How, pray tell, is a police officer supposed to discern whether a shooting victim “actually” poses a threat other than through their “objectively reasonable” beliefs?
How can anyone tell?
Imagine that you are a few feet away from a man brandishing a knife. Your training tells you that he might lunge toward you and close the distance, perhaps before you could even hit him with a single shot.
He refuses to put the knife down. He keeps refusing. He’s threatening to kill you.
Is he an “actual” threat?
Legally and in the real world, yes he is.
He’s carrying a deadly weapon. He’s refused commands to drop the weapon. At any moment he might inflict death or serious injury on a police officer.

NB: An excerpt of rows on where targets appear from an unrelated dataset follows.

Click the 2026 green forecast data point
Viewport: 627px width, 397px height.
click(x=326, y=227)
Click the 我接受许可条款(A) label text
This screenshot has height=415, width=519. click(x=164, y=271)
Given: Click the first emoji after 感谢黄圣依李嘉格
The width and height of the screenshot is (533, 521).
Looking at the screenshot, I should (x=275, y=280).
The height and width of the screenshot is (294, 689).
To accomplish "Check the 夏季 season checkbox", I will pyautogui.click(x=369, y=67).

Only God knows if he will actually lunge, and the police officer isn’t God.
Reformers often urge cops to focus not on what’s “legal,” but rather on what’s “preventable.”
Unfortunately, since the vast majority of police shootings involve a police officer under attack or defending someone who is, one cop’s caution could mean another cop’s (or innocent civilian’s) death.
At the end of the day, the officer is still going to have the right to defend himself and members of the public, and so long as he retains that right, there will be no appreciable difference in police shootings.
Self-preservation is a powerful motivator. There is not a rational person alive who disputes the notion that there are some racist police officers.
(Indeed, the very study that undercuts the claim of racial bias in the use of lethal force also supports claims of racial bias in the use of lesser degrees of force, a finding that is deeply concerning.)
Nor is there a single rational person who believes that every use of deadly force by a police officer is justified.
But it’s more than a few steps too far from those realities to an entire movement built on the notion that the police — as a class — are targeting and killing black men merely because they are black.
If true, this would constitute a national crisis, one worth addressing at the highest levels of American cultural and political life.
But to make the claim is not to prove the claim, and no amount of leftist “allyship” is worth torturing facts and logic to sustain a movement that increasingly seems to be based mainly on fear, deception, and media manipulation.
Lives are at stake.
Yet given the choice between explaining the news and sustaining the crisis, too many journalists choose the crisis.